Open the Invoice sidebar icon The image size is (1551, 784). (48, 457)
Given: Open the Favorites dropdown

* * *

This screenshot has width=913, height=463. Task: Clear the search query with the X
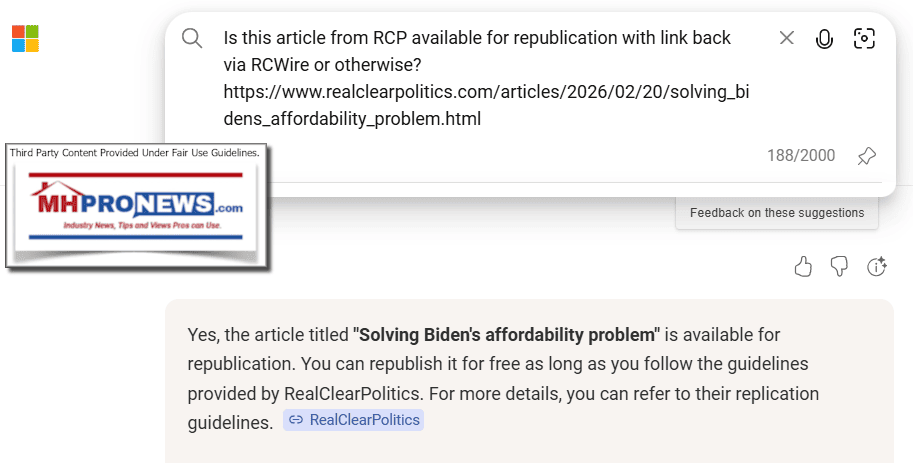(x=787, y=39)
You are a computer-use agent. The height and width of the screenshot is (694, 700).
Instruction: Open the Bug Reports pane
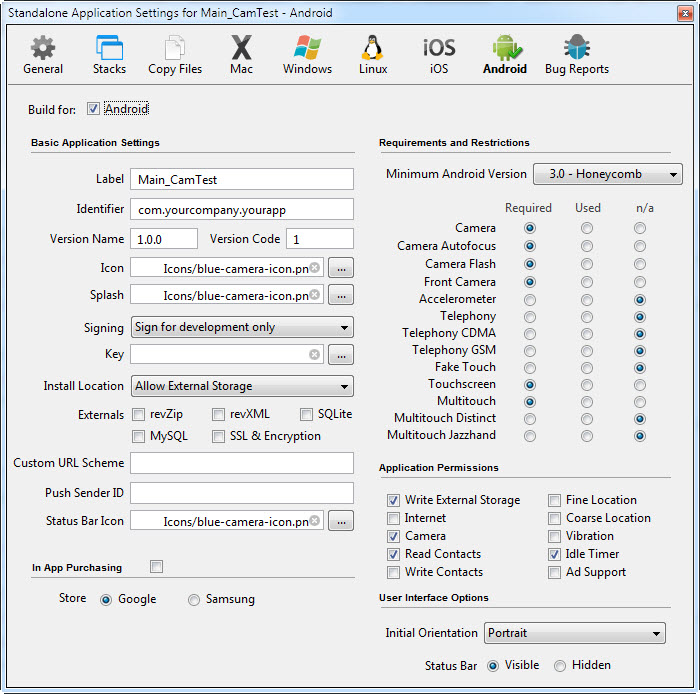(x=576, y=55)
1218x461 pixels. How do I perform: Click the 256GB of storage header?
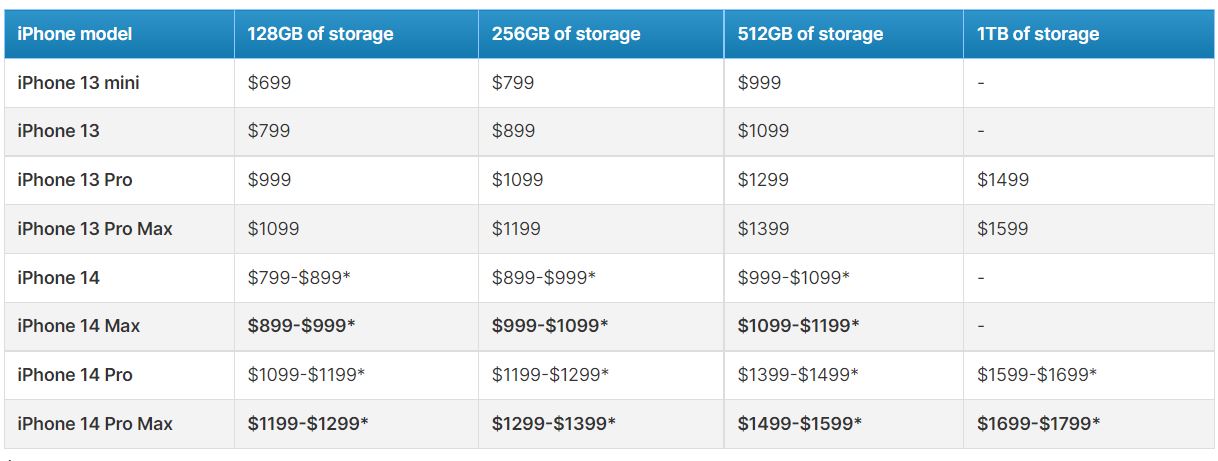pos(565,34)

...

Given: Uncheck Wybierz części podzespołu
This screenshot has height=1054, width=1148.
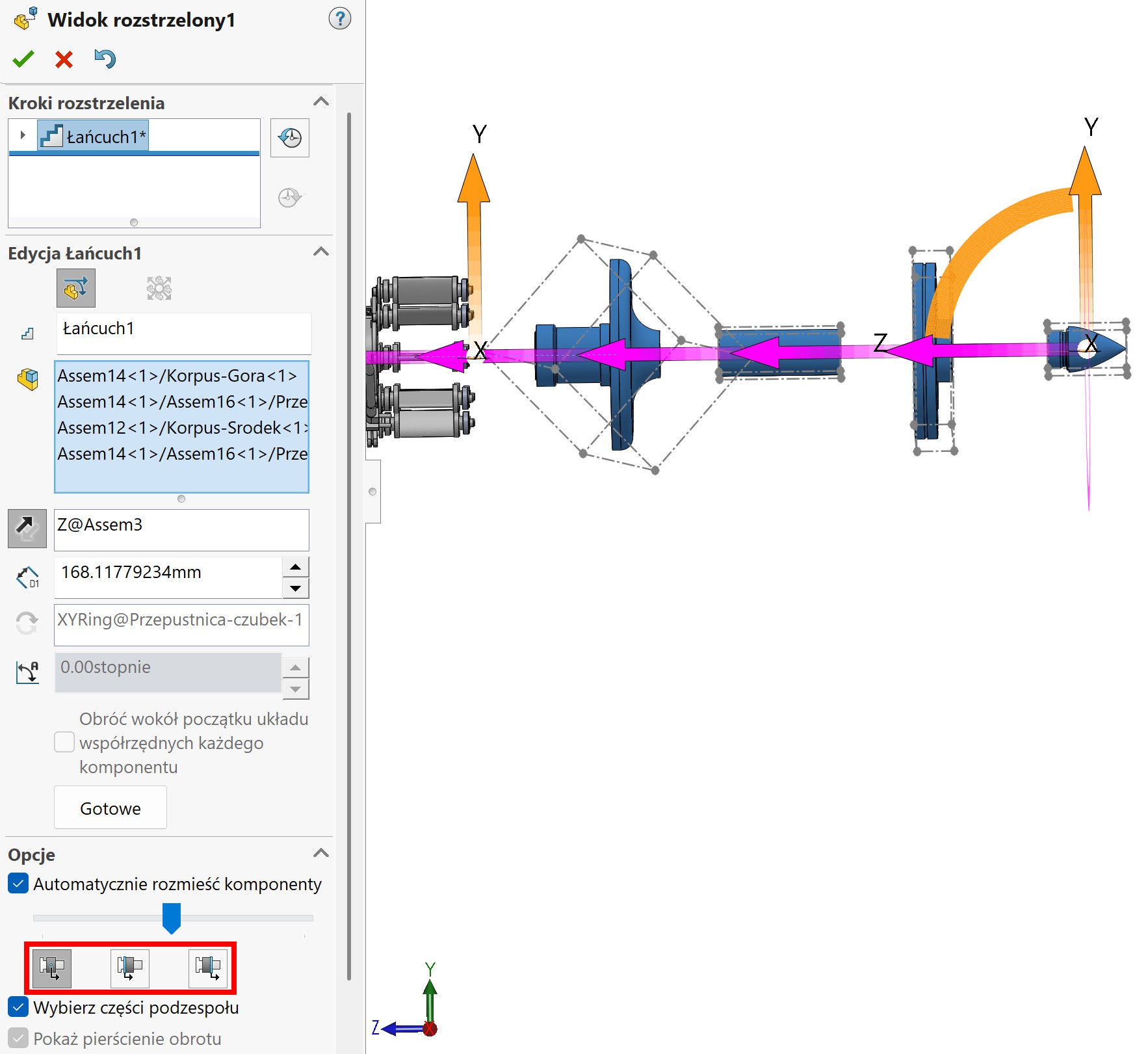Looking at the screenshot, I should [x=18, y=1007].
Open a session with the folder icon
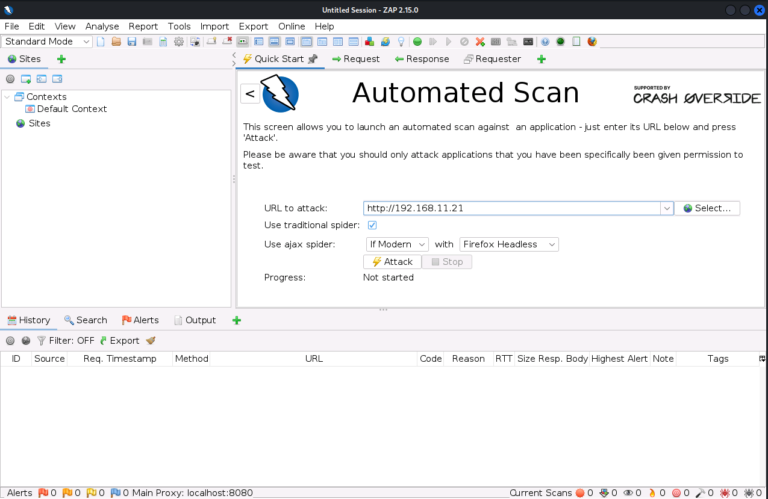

• _OBJECTIVE_
Copy out the material word for word, from the line with "Open the Invoice" to the line with "Given: Open the Favorites dropdown", including both of those lines and nothing more.

• _CORRECT RESPONSE_
Open the Invoice sidebar icon The image size is (1551, 784). (48, 457)
Given: Open the Favorites dropdown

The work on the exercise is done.